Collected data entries

::::::

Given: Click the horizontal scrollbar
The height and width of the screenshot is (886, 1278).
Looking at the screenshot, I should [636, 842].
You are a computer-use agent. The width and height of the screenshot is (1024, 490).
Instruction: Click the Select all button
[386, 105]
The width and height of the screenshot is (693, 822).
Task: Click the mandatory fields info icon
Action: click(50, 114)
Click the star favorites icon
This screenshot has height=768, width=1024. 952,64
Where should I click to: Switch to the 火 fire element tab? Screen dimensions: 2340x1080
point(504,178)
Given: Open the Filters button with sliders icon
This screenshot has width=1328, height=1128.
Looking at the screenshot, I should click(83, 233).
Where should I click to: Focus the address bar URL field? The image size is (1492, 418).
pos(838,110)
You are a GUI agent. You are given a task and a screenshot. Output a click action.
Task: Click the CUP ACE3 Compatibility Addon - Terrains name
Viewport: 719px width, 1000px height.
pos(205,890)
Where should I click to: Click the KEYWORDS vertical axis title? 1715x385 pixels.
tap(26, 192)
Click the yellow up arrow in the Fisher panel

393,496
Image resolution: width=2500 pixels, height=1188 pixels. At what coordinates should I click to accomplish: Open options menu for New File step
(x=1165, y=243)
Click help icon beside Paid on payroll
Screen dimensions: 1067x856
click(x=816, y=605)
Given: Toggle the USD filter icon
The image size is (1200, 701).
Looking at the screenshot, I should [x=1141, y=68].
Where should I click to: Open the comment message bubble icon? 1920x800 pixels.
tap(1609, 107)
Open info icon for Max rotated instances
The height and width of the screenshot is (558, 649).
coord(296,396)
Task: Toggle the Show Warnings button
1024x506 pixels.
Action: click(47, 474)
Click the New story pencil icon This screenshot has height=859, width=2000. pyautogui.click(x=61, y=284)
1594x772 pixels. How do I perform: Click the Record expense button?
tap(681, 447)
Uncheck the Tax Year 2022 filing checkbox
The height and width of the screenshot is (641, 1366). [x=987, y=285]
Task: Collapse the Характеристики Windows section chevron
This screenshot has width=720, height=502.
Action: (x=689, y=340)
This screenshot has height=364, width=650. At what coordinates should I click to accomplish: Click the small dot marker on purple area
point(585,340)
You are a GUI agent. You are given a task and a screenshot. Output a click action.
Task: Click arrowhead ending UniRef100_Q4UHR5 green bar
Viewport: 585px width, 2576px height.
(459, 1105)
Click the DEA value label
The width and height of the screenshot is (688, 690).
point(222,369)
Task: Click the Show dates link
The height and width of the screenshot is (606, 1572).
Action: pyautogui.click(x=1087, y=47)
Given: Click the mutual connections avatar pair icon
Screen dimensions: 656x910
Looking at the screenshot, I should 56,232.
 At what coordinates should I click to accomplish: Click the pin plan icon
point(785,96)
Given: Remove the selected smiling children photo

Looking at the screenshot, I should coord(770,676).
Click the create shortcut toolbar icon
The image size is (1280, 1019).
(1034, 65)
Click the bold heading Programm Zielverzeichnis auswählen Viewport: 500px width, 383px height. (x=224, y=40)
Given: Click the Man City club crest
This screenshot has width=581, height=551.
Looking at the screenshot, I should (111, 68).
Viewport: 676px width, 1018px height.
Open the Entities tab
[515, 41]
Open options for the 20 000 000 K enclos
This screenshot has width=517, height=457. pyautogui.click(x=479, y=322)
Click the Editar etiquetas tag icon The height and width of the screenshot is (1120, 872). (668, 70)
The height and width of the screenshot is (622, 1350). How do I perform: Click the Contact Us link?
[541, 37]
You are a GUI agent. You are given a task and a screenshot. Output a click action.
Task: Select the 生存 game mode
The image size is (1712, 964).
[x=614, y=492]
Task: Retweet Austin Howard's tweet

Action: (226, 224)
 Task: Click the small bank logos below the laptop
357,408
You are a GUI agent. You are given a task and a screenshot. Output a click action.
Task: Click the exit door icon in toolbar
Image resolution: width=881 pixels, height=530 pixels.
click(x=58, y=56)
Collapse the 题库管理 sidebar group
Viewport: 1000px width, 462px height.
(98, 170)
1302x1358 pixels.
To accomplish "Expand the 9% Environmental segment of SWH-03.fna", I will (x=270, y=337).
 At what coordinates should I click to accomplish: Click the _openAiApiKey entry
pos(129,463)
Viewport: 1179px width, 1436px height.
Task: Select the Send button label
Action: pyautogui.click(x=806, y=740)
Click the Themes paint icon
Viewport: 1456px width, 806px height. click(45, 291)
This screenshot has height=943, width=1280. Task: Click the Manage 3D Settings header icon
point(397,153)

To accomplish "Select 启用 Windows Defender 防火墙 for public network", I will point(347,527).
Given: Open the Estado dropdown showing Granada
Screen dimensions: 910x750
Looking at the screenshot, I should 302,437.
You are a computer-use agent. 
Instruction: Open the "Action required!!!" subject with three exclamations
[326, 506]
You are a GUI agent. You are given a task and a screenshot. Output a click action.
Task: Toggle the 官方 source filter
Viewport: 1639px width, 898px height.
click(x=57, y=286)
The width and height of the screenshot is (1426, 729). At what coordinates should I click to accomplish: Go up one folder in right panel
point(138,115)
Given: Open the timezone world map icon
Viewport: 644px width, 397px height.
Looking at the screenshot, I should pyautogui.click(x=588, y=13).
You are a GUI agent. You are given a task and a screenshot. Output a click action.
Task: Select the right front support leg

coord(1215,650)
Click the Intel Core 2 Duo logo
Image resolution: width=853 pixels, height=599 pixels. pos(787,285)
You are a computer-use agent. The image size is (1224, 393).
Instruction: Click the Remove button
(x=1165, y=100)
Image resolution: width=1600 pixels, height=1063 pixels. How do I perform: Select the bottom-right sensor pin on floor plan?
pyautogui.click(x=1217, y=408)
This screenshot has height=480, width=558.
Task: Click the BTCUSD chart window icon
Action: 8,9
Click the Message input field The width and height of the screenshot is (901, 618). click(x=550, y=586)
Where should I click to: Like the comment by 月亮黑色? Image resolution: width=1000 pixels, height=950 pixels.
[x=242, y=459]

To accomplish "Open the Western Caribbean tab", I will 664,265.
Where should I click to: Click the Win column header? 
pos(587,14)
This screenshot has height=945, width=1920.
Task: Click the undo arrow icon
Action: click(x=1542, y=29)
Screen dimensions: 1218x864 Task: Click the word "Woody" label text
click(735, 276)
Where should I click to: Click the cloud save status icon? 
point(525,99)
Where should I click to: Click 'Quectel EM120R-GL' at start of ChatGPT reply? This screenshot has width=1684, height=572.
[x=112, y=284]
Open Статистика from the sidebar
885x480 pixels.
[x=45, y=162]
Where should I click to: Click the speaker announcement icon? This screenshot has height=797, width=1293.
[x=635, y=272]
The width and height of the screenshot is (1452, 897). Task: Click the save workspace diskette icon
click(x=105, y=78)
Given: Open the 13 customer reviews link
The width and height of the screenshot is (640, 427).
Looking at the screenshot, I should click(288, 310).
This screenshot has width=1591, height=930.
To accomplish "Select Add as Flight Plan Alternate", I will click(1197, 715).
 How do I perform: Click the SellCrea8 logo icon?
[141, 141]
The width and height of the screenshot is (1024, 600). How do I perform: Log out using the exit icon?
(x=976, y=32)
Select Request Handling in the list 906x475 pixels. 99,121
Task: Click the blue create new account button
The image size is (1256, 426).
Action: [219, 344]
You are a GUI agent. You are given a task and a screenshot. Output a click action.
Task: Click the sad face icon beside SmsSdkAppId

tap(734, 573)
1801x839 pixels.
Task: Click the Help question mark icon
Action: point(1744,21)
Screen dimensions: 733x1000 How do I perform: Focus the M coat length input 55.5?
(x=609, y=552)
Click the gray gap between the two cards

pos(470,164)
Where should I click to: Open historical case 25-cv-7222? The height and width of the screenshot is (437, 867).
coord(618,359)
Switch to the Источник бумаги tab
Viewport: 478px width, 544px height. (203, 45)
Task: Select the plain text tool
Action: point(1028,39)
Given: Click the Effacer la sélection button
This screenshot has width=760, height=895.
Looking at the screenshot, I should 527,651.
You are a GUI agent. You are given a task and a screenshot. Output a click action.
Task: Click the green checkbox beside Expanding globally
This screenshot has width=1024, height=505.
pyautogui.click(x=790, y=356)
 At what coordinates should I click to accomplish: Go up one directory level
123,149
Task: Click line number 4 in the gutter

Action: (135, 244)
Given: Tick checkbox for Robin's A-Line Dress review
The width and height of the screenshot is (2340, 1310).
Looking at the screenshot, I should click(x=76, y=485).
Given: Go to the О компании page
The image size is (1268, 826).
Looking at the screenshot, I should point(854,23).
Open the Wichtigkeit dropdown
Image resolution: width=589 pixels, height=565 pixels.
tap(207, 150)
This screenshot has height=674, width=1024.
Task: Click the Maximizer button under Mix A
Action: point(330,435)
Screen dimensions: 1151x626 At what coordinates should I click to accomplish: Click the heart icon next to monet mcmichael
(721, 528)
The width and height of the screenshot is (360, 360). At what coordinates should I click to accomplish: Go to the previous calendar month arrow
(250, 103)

::::::

About this exercise: Please give the number of lines in the data above that hold "Collapse", and write nothing else.

Expected answer: 2